Cinema. Moulin Rouge: potere e amore
bohemien
di Ivo Germano
Che film! Che attori! E che Diva! Condensato estetico di una
sorprendente opera pop. Questo è "Moulin Rouge", diretto da Baz
Luhrman, ragazzo di genio e talento, non fosse altro per l'ardire
stilistico precedente di aver voluto filmare e adattare "Romeo e
Giulietta" fra le spiagge di Miami. John Leguizamo, Nicole Kidman,
Ewan McGregor, Jim Broadbent, Richard Roxburgh ne rappresentano un
cast, vivace e magniloquente per bravura e precisione: Toulouse
Lautrec - Leguziano- è un poeta che nonostante l'opposizione del
padre decide di trasferirsi a Montmartre e condividere
l'esperienza scapestrata e bohemienne dei pittori parigini
dell'800. E lì, in compagnia di narcolettici, hippy simpatici e
non, piagnoni, gamines e tipi tosti ma mai arroganti. Una fabula
contemporanea, con un motivo in più di ispirazione.
Quel che potremmo aspettarci da un musical è ribaltato celermente
e vertiginosamente; la colonna sonora unisce Elton John e i Queen;
la 'disco '70 e il 'glam rock'. Bellezza e virtù si trasfondono
nella Parigi di 'cartoncino' e sono introdotte da quella
bomboletta spray di sesso e pepata avidità che è la cantante Kylie
Minogue, tramutata in Campanellino dei 'postriboli e dei tabarin'.
Certo ci sono anche minime scosse di stile, come ad esempio
l'implausibile e improbabile "Bar Assenzio", un po' come se
esistesse, all'oggi, il "Pasticca Bar". Pazienza! Tutto è
perdonabile, di fronte a un film che sa narrarsi efficacemente.
Comunque, all'aurora della belle époque, un professorino, a metà
strada fra l'ideal-tipo cechoviano e quello deamicisiano, per fato
e necessità, incontra la medusante Nicole Kidman, da troppi
desiderata, ma da pochissimi avvicinabile.
Sarà amore, lite, concordia e discordia, massicciamente
interferite da un ricco Duca, finanziatore dello spettacolo
teatrale che ha come trama l'amore ostacolato da un potente
maharajà, cui il maestrino dovrebbe dedica inchiostro e fatica. Lo
spettacolo si farà, ma a modo della protagonista e del suo fido
innamorato. Nonostante il sicario del Duca, gli appuntamenti
mancati, i ricatti e i compromessi fra il proprietario del "Moulin
Rouge" e il Duca stesso. E allora, giù con Goethe, la Traviata,
Shakespeare, Broadway e Hollywood, con fuochi d'artificio filmici
dall'impatto visivo sopraffino. Lo schema del teatro che si fa
cinema, si riversa nel videoclip, nella sintesi di stili e modi di
rappresentazione. Discorso a parte, merita Nicole: diva assoluta
della postcontemporaneità. Gli spettatori e, persino l'occhio
severo delle spettatrici sono venusianamente condotti nella storia
della material girl: dalla sua apoteosi visiva alla malattia e
morte per male sottile. Senza troppo interessarsi al lieto fine,
ma attoniti, questo proprio sì, dalla trama pop e contaminante del
film.

## ATTIVITÀ A
Rispondi in base alla recensione di Moulin Rouge:
(i) Chi ha diretto il film?
(ii) Quali artisti unisce la colonna sonora?
(iii) Chi finanzia lo spettacolo teatrale?
## ATTIVITÀ B
Elenca tutti gli attori che la recensione di Moulin Rouge nomina come cast del film.
## ATTIVITÀ C
Prosegui la recensione di Moulin Rouge partendo dopo la sua ultima frase.
I dati non hanno alcun ruolo in questo esercizio.

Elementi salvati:
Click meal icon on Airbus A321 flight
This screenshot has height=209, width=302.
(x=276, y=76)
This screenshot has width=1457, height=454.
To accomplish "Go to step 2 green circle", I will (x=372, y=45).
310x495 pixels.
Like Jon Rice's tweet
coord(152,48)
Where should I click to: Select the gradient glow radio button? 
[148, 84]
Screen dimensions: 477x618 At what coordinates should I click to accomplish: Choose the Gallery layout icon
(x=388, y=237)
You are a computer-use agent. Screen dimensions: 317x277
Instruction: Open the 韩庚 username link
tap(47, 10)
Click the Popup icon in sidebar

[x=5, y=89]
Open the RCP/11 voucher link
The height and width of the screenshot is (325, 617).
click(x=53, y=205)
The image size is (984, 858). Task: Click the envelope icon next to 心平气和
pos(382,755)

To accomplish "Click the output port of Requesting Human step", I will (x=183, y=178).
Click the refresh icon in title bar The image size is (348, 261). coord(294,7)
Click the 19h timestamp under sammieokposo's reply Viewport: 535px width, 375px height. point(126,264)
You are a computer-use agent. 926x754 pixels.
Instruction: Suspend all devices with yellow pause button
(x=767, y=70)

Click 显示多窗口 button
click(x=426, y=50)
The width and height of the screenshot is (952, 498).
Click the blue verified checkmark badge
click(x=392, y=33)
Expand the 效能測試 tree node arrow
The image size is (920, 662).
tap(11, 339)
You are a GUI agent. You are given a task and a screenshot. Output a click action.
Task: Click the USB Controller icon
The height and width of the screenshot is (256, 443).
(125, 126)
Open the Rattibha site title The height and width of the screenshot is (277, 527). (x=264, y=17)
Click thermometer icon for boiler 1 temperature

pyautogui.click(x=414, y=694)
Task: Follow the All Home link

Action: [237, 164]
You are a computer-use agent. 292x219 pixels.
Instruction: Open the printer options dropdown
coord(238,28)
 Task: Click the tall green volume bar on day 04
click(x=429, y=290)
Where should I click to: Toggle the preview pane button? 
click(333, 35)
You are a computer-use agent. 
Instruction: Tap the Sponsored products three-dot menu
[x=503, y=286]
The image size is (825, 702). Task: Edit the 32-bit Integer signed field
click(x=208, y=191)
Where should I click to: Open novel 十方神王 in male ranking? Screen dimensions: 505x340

## RISPOSTA SCRITTA A
(i) Baz Luhrman.
(ii) Elton John e i Queen.
(iii) Un ricco Duca.

## RISPOSTA SCRITTA B
John Leguizamo, Nicole Kidman, Ewan McGregor, Jim Broadbent, Richard Roxburgh.

## RISPOSTA SCRITTA C
Potere e amore bohemien. Anni luce lontani dalla versione
contemporanea, bobos, da bohemien-bourgeois, che si rimpinzano di
raccolte musicali orientaleggianti, indossando scarpe da calcetto.
A discendenza genealogica ci troviamo, qui, nei paraggi di
Saturday night fever e di Cabaret. Il gallese Ewan e l'australiana
Nicole sono purtroppo prototipi, approssimazione per eccesso che
certo aiuteranno a sognare, favoriranno un istante di catarsi nei
tempi duri e cupi, ma non ci dicono la verità. Verità vera che,
con la solita cultura e con altrettanto realismo, è stata vergata
da Giampiero Mughini sul Foglio del 19 ottobre. In risposta ai
peana cannibali di Aldo Nove e all'esercizio di ammirazione
realistico di La Capria nei confronti della siderale Kidman,
Mughini strappa il foglio della pretesa luminescente ed edificante
della bellezza femminile scrivendo che: "Ammaliati entrambi
dall'indecente bugia di Moulin Rouge, il film si prende gioco di
noi raccontandoci che la strabella si invaghisce del giovanotto
pieno di speranze e non dello straricco che tutto può".
Non è misoginia, neppure quel sarcoma intellettuale che
corrisponde al neneismo che nel caso del film vorrebbe condurci
alla non scelta fra la bellezza salvifica e quella incendiaria, di
una ragazza dai capelli rossi anche lei, come la protagonista di
un romanzo mughiniano, "che non poteva stare a metà tra la platea
e il bordello". Morale che pane e fatica non si sposano mai e poi
mai con le cose sognate e lontane. Dalla “più carina della classe”
sino alla portentosa collega di lavoro. "E' il real world,
bellezza"! E con ciò: sostiene Giampiero!